Reading text:
__________

Interest rates and inflation tend to go hand in hand. When interest rates are high, borrowers can earn more money to spend, creating upward price pressures. When inflation is high, lenders try to raise rates to keep ahead of inflation. As rates continue to rise, you can often expect inflation to do the same.

Worse, there are other pressures looming on the horizon that we think may contribute even more to inflation. A strong economic cycle and robust jobs market may often bring higher inflation. As unemployment drops, workers become harder to find. Many companies might have to offer higher wages to get the employees they need, forcing them to raise prices—at the same time that workers have more money to spend from higher wages. Rising prices and rising wages equals inflation.

We also expect more price pressure to arrive from overseas. The trade war that the current administration seems bent on fighting shows no signs of cooling off. When you raise taxes on a product, such as a tariff on imports, inevitably the price may go up to pay for the taxes.

__________

Data shown:
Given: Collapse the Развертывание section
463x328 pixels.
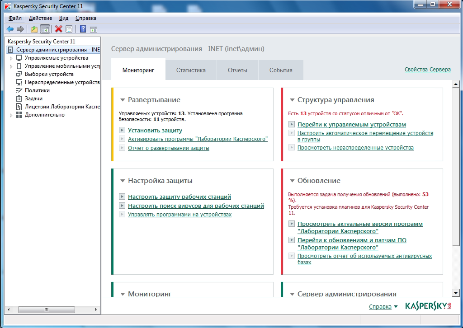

__________

Activity list:
1. Answer these questions using the text on inflation.
(a) When inflation is high, what do lenders try to do?
(b) As unemployment drops, what might many companies have to offer to get the employees they need?
(c) What example of a tax on a product does the text give?
2. Copy the text on inflation from "Worse, there are" up to and including "wages equals inflation.".

Expected responses:
1.
(a) They try to raise rates to keep ahead of inflation.
(b) Higher wages.
(c) A tariff on imports.

2.
Worse, there are other pressures looming on the horizon that we think may contribute even more to inflation. A strong economic cycle and robust jobs market may often bring higher inflation. As unemployment drops, workers become harder to find. Many companies might have to offer higher wages to get the employees they need, forcing them to raise prices—at the same time that workers have more money to spend from higher wages. Rising prices and rising wages equals inflation.